#### Supplied records

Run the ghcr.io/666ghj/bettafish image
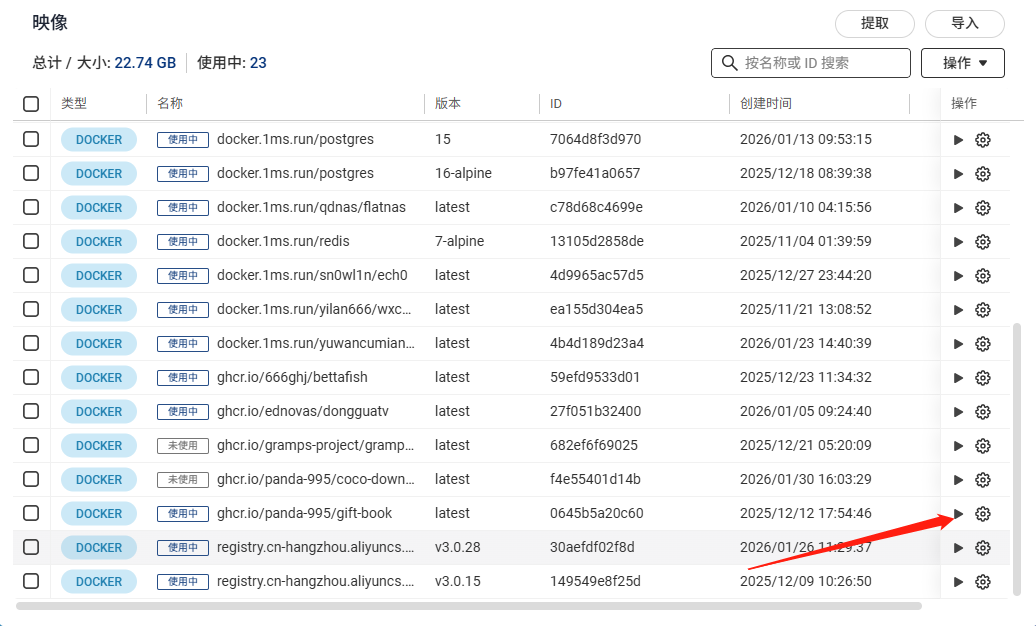The height and width of the screenshot is (626, 1036). [x=958, y=378]
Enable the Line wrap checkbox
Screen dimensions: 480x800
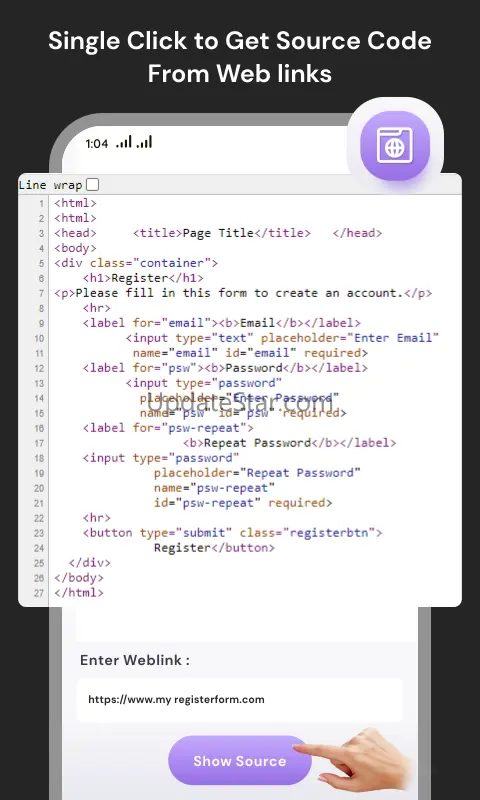coord(92,185)
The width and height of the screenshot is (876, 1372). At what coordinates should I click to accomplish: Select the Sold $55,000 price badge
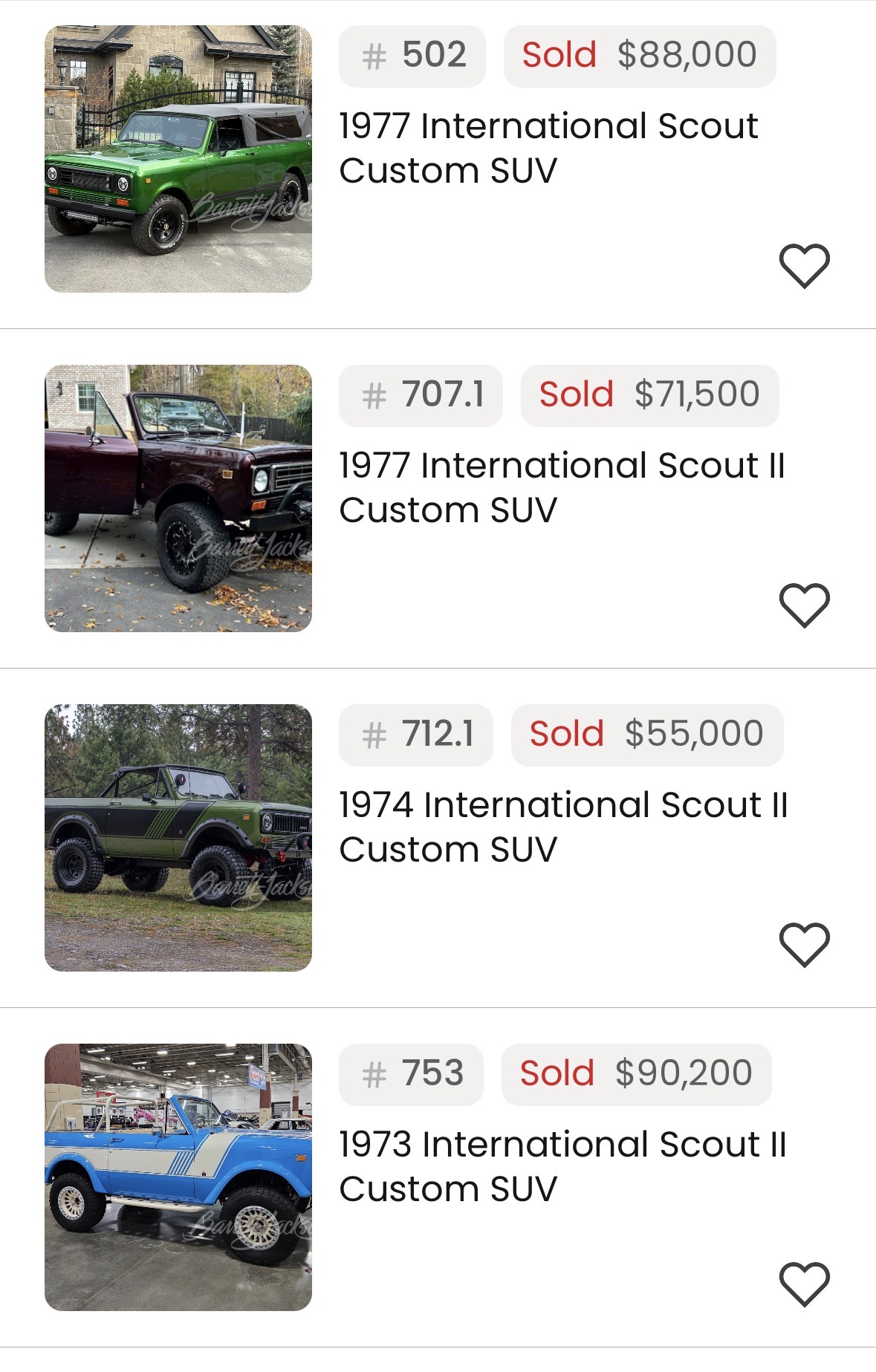point(646,735)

########

▶ **Assignment**: What the records say must be written out exactly, with none of their pictures.

▶ **The answer**:
Run the ghcr.io/666ghj/bettafish image
The height and width of the screenshot is (626, 1036). [x=958, y=378]
Enable the Line wrap checkbox
Screen dimensions: 480x800
coord(92,185)
The width and height of the screenshot is (876, 1372). At what coordinates should I click to accomplish: Select the Sold $55,000 price badge
point(646,735)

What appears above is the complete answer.